Правда, от веков чудесного Совершенства остались только полуразрушенные дворцы и музеи, чудесные, но дичающие на глазах сады, нежные пейзажи, и даже сами люди каким-то неясным образом разделились на два ни в чем не совпадающих вида: элои — праздные и разнеженные, они любуются закатами и восходами, вдыхают запах цветов, занимаются любовью на зеленых полянках, и «морлоки» — серые зверовидные существа, гнездящиеся в подземном мире, видимо, полном каких-то машин, необходимых для выживания.
Загадки…
Кругом загадки…
Почему элои так аристократичны, милы? Почему они вызывают чувство нежности и доверия, полны детской непринужденности, но при этом не знают никакой грамоты, не могут прочесть надписей в своих собственных, давно заброшенных музеях? Почему они не имеют никакого представления даже об основных законах природы? Почему тут и там среди трав и кустарников торчат мрачные металлические горловины безводных колодцев, из которых доносится непонятный шум? Почему ни в одной округе нет ни кладбищ, ни крематориев? Наконец, кто спрятал в бронзовом постаменте Белого сфинкса оставленную без присмотра Машину времени?
Загадки…
Сплошные загадки…
Прекрасный мир омрачен тенью опасности…
«Когда я вышел из зала, в воздухе уже разлилась вечерняя тишина, и все вокруг было окрашено теплыми лучами заходящего солнца. Окружающее казалось мне удивительно странным. Все здесь не походило на тот мир, который я знал, — все, вплоть до цветов. Огромное здание, из которого я вышел, стояло на склоне речной долины, но Темза по меньшей мере на милю изменила свое теперешнее русло. Я решил добраться до вершины холма, лежавшего от меня на расстоянии примерно полутора миль, чтобы с его высоты поглядеть на нашу планету в восемьсот две тысячи семьсот первом году нашей эры — именно эту дату показывала стрелка на циферблате моей Машины. По дороге я искал хоть какое-нибудь объяснение всему этому гибнущему великолепию. Выше на холме я увидел огромные груды гранита, скрепленные полосами алюминия, гигантский лабиринт отвесных стен и кучи расколовшихся на мелкие куски камней, между которыми густо росли удивительно красивые растения. Возможно, это была крапива, но ее листья были окрашены в чудесный коричневый цвет и не были жгучими, как у нашей крапивы. Я присел на уступе холма, чтобы немного отдохнуть, и, оглядевшись вокруг, заметил, что нигде не видно маленьких домов. По-видимому, все частные дома и частное хозяйство давно и окончательно исчезли. То тут, то там среди зелени виднелись огромные здания, похожие на дворцы, но нигде не было домиков и коттеджей, так характерных для английского пейзажа…»

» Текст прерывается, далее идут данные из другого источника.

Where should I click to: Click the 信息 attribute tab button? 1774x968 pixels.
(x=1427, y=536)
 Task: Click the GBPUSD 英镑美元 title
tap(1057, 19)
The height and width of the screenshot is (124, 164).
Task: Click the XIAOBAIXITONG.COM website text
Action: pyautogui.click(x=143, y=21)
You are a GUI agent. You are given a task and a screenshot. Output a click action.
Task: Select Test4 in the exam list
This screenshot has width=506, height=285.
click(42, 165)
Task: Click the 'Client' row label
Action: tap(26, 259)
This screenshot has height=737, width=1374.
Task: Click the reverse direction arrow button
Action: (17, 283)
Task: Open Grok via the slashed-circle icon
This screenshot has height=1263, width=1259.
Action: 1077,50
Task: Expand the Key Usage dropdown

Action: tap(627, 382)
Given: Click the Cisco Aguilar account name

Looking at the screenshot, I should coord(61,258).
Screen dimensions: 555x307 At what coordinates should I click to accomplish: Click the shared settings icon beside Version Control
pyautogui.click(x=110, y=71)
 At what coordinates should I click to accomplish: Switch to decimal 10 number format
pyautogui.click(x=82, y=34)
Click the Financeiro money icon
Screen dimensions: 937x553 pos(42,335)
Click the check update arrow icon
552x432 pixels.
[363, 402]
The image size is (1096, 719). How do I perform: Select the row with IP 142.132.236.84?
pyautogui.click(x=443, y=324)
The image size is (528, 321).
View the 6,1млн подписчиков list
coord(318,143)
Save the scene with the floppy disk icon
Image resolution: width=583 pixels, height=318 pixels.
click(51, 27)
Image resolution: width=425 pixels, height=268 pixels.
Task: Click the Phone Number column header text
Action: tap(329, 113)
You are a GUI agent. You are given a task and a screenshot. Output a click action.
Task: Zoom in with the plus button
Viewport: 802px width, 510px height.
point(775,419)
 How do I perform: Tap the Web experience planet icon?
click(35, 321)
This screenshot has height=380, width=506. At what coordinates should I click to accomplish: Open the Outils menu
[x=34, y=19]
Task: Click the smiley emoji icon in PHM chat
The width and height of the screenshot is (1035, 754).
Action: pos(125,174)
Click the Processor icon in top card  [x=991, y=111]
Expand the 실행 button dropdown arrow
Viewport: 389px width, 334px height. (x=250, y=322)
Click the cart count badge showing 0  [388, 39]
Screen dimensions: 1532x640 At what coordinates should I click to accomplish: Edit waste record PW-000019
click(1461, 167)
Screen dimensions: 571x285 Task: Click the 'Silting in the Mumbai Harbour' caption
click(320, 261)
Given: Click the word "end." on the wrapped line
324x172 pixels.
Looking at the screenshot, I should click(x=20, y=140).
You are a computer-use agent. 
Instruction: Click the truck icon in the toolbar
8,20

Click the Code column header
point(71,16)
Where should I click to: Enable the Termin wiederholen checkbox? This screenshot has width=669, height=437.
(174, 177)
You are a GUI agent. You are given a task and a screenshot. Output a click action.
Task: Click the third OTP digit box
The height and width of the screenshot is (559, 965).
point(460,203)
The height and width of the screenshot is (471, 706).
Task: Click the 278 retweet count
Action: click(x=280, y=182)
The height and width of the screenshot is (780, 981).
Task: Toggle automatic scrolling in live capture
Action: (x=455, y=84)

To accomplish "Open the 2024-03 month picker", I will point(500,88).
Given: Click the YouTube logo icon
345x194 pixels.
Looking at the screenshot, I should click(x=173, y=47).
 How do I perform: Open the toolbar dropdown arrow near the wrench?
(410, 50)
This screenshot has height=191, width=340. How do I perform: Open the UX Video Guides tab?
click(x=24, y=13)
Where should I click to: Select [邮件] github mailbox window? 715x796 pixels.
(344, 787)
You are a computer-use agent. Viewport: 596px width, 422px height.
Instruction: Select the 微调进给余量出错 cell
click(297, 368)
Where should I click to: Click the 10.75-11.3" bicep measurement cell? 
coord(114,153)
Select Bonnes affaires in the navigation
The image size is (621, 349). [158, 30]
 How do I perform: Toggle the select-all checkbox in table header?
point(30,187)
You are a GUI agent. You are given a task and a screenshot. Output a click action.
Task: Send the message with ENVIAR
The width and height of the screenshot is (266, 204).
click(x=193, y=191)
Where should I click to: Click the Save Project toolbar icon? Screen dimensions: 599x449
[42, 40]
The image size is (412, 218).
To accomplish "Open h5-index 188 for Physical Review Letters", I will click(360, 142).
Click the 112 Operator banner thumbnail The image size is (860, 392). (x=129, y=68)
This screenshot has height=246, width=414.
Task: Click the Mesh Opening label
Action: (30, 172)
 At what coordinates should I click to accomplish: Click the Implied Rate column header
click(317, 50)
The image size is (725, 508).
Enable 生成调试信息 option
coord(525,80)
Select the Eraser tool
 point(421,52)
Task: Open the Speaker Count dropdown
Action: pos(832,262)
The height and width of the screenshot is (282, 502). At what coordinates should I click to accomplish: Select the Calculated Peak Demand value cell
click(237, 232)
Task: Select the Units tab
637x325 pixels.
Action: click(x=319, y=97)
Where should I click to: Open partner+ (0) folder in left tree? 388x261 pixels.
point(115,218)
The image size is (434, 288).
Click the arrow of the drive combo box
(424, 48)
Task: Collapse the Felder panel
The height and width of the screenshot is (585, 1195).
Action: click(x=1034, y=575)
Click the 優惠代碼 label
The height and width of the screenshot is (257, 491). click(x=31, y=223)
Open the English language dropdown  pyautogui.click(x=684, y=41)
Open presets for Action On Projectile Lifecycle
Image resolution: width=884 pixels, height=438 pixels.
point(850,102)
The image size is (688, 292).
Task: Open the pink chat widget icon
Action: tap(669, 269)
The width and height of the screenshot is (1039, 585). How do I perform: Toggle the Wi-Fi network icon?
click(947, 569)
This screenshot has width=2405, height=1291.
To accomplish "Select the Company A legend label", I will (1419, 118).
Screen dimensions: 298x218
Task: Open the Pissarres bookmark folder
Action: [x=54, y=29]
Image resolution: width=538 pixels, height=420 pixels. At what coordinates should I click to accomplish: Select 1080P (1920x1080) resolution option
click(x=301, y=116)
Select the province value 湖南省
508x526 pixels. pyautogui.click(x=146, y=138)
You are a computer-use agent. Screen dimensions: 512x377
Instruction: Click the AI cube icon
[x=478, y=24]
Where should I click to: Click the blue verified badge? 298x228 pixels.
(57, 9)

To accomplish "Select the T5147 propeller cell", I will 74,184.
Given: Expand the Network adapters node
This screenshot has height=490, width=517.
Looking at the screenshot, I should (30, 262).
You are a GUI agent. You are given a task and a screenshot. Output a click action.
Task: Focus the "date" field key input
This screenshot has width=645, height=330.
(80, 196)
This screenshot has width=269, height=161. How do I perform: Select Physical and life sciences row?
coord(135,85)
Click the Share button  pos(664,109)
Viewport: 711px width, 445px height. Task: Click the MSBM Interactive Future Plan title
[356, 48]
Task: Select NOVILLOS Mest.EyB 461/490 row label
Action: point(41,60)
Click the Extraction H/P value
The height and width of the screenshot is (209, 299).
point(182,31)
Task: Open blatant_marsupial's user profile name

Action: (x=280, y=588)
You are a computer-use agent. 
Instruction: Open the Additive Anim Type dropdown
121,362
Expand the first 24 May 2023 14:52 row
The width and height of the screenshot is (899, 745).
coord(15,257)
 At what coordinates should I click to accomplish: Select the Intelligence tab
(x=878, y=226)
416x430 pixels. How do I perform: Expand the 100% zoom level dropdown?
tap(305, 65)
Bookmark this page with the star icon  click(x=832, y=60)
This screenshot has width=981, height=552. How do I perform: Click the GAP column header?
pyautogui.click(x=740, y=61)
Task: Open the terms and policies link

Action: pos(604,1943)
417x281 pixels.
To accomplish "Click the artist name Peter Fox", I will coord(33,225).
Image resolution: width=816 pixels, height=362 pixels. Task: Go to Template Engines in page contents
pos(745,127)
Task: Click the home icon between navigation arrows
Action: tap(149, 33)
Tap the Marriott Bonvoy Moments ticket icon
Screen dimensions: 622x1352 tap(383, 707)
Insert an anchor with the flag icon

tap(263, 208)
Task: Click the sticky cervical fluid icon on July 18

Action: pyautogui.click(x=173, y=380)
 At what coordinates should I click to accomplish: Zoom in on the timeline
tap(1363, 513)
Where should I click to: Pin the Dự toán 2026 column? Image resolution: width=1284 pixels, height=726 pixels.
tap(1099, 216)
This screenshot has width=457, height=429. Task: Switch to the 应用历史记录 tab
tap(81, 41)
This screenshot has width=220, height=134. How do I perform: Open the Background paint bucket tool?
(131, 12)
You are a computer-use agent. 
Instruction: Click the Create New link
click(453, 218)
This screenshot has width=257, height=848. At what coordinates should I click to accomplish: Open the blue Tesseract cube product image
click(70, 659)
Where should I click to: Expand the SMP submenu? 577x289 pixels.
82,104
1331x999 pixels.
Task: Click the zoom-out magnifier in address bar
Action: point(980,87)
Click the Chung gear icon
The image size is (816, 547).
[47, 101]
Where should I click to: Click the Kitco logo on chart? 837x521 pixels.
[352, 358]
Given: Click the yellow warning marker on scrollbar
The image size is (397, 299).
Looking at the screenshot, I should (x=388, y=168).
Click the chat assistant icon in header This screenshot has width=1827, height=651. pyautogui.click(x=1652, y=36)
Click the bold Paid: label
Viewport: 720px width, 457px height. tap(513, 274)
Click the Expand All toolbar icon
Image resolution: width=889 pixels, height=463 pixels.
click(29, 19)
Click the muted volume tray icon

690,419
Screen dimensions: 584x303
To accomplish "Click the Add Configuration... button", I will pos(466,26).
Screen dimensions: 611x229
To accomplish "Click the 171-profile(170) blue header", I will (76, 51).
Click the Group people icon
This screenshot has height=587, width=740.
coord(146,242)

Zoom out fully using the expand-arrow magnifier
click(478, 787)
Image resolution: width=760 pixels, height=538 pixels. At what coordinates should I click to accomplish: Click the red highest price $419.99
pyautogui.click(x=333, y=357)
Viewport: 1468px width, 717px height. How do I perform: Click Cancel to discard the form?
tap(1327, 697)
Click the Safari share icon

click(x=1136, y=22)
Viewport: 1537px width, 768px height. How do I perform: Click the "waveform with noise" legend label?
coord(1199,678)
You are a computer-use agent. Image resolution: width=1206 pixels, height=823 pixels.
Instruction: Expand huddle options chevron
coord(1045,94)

3«Помню, — вспоминал Уэллс, — как я писал то место в романе, где Путешественник обнаруживает, что его машины, оставленной возле Белого сфинкса, нет, а значит, нет для него возможности вернуться в привычный мир. Я сидел за круглым столом внизу, в гостиной, и быстро строчил пером. На столе лежало светлое пятно от лампы под абажуром. Джейн уже легла, ее больная мать весь день пролежала в постели. За распахнутым окном стояла теплая августовская ночь. Лучшая часть моего сознания все еще убегала от морлоков, но какие-то отдаленные участки мозга замечали и другое. Там и сям, например, порхали мотыльки. Вот один прочертил зигзаг на периферии моего сознания, породив замысел будущего рассказа «Мотылек, Genus Novo». С улицы из летней ночи доносился женский голос… Миссис… нет, не помню… в общем, наша домохозяйка отважилась на открытую вылазку. Она обращалась через ограду к охотно слушавшей соседке, а заодно — ведь окно было открыто — ко мне. Понимая, о ком идет речь, я не отвечал ей, а ей все еще не хватало духу на меня накинуться. «Он, наконец, ляжет или нет? — во весь голос кричала она. — Как мне дом запирать, когда окна настежь? Нет, у меня таких жильцов в жизни не было! Жаль, сразу про них не узнала. А ведь как чувствовала! Сдашь жилье, так люди днем гуляют, ночью спят! А сквалыг терпеть не могу, у них шести пенсов не допросишься! Если кто хочет им сдать, пусть знают, что это за народ!» Конца этому не было.